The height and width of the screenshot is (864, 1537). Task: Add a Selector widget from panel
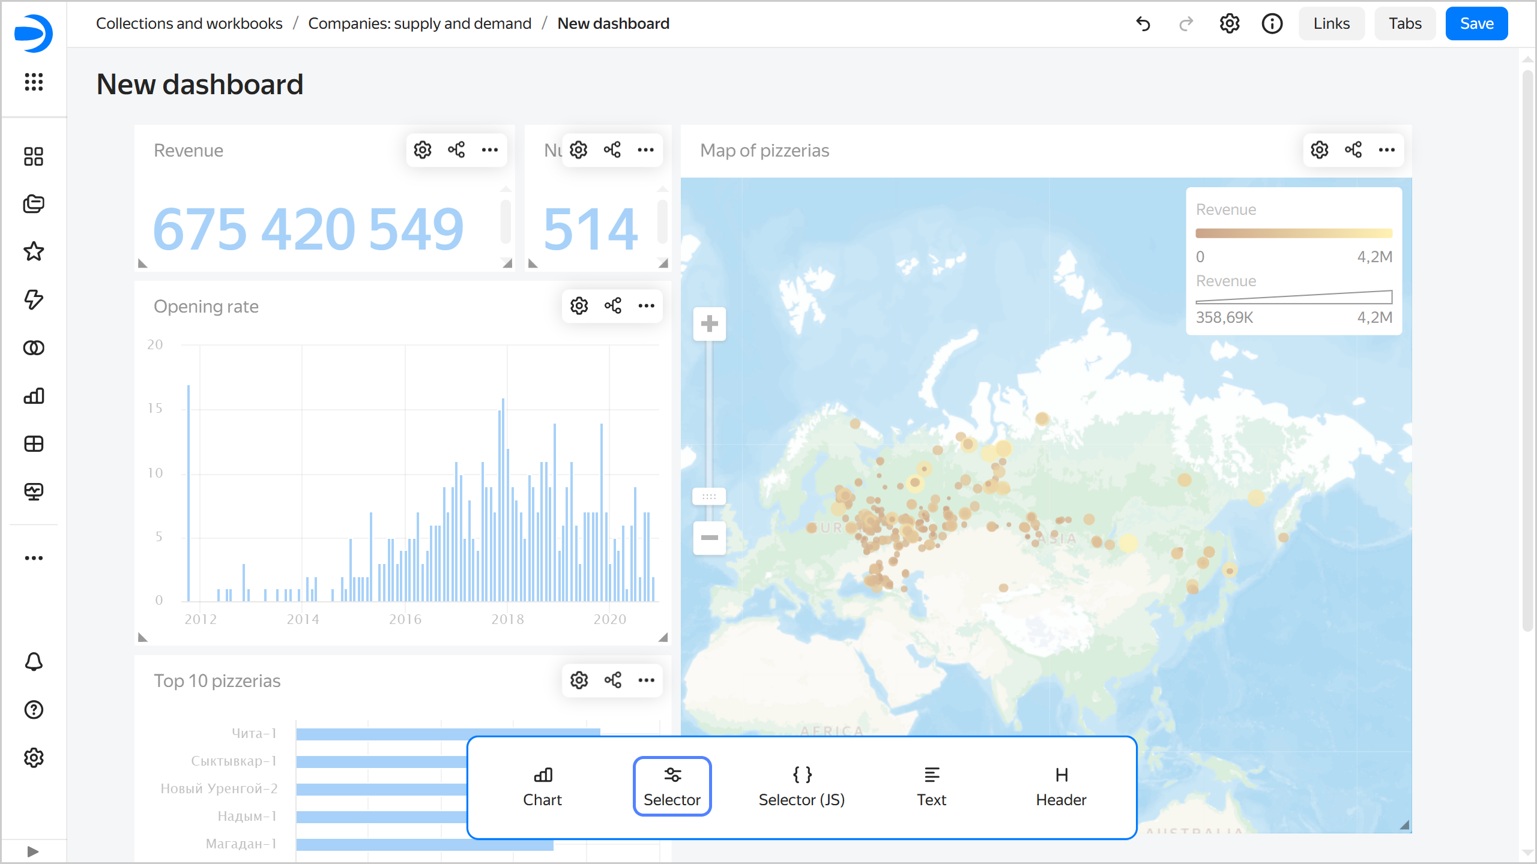[x=672, y=786]
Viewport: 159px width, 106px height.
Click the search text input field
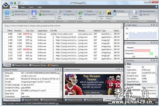click(123, 15)
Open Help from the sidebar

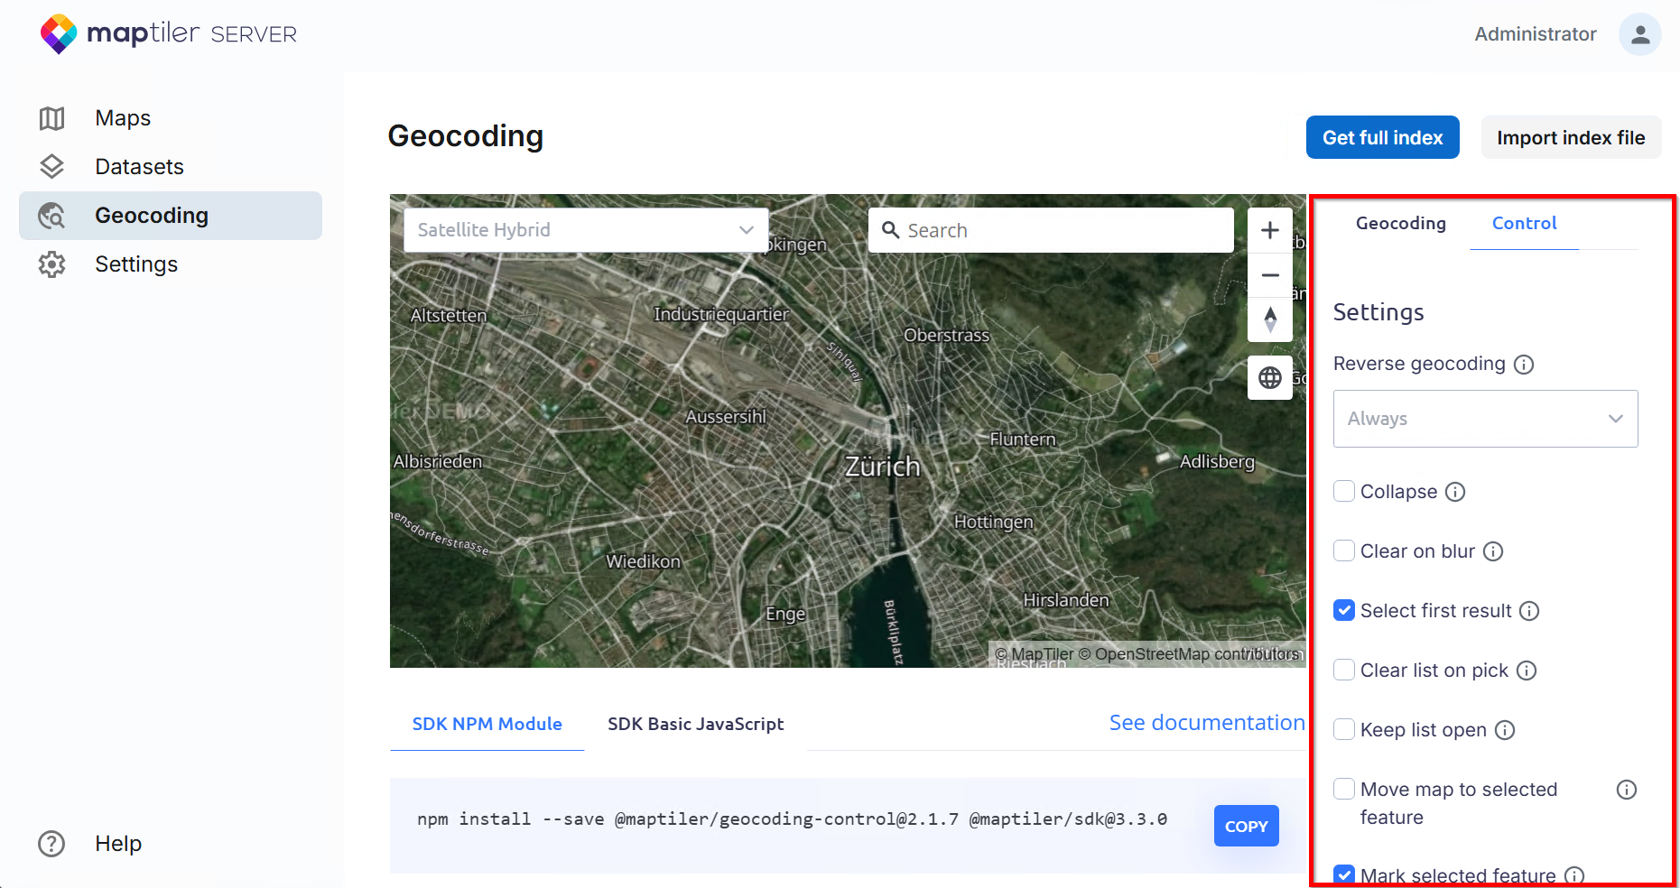(x=117, y=844)
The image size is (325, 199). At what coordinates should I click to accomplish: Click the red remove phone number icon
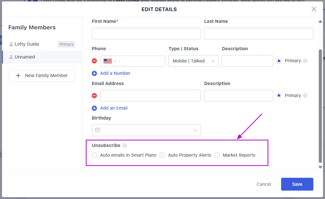(x=94, y=61)
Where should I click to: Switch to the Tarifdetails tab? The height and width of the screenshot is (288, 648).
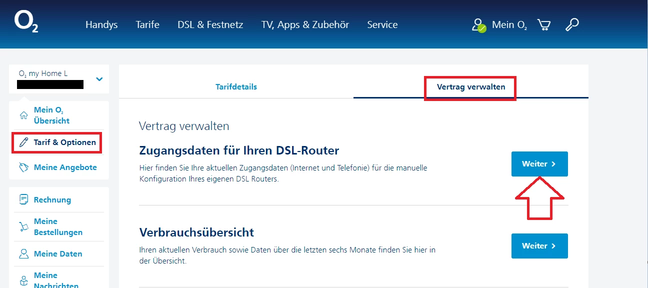pyautogui.click(x=236, y=87)
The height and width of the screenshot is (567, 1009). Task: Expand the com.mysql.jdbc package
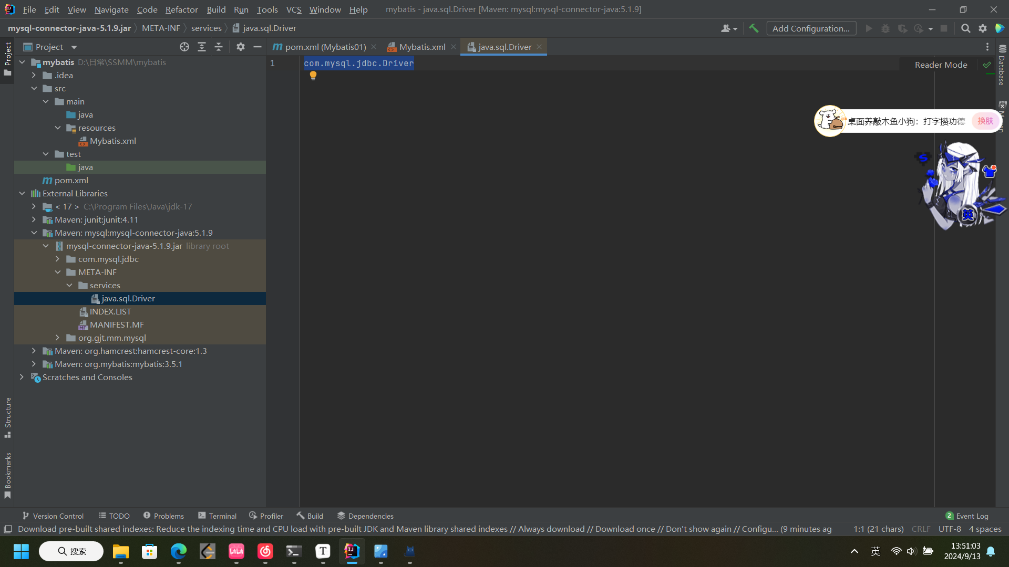tap(58, 259)
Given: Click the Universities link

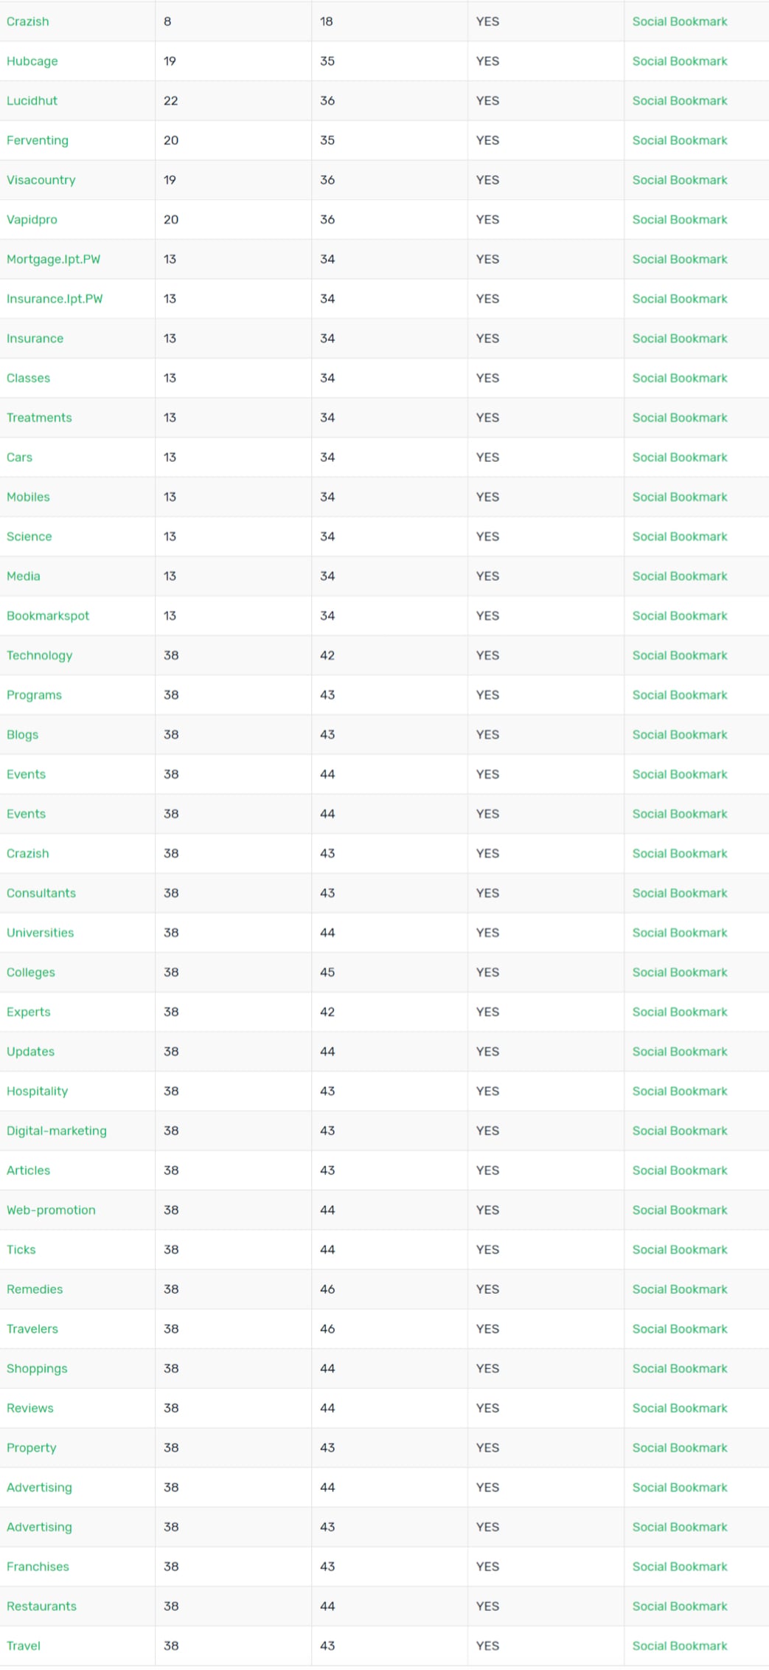Looking at the screenshot, I should (x=41, y=933).
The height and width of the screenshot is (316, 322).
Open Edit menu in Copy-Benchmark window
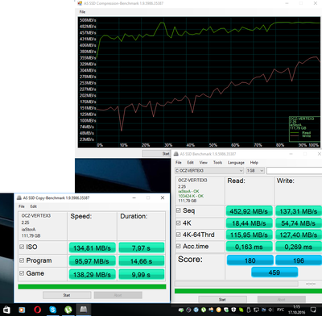tap(34, 206)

**EXERCISE TASK**. Duplicate the data above line for line, leaving out the pictures.

**RESULT FOR THIS TASK**.
The height and width of the screenshot is (864, 1537). Task: Add a Selector widget from panel
[x=672, y=786]
Viewport: 159px width, 106px height.
Click the search text input field
click(123, 15)
Open Help from the sidebar

(x=117, y=844)
The image size is (325, 199). At what coordinates should I click to accomplish: Click the red remove phone number icon
(x=94, y=61)
Where should I click to: Switch to the Tarifdetails tab? The height and width of the screenshot is (288, 648).
pyautogui.click(x=236, y=87)
The height and width of the screenshot is (567, 1009). Task: Expand the com.mysql.jdbc package
tap(58, 259)
Given: Click the Universities link

Looking at the screenshot, I should (x=41, y=933).
The height and width of the screenshot is (316, 322).
Open Edit menu in Copy-Benchmark window
tap(34, 206)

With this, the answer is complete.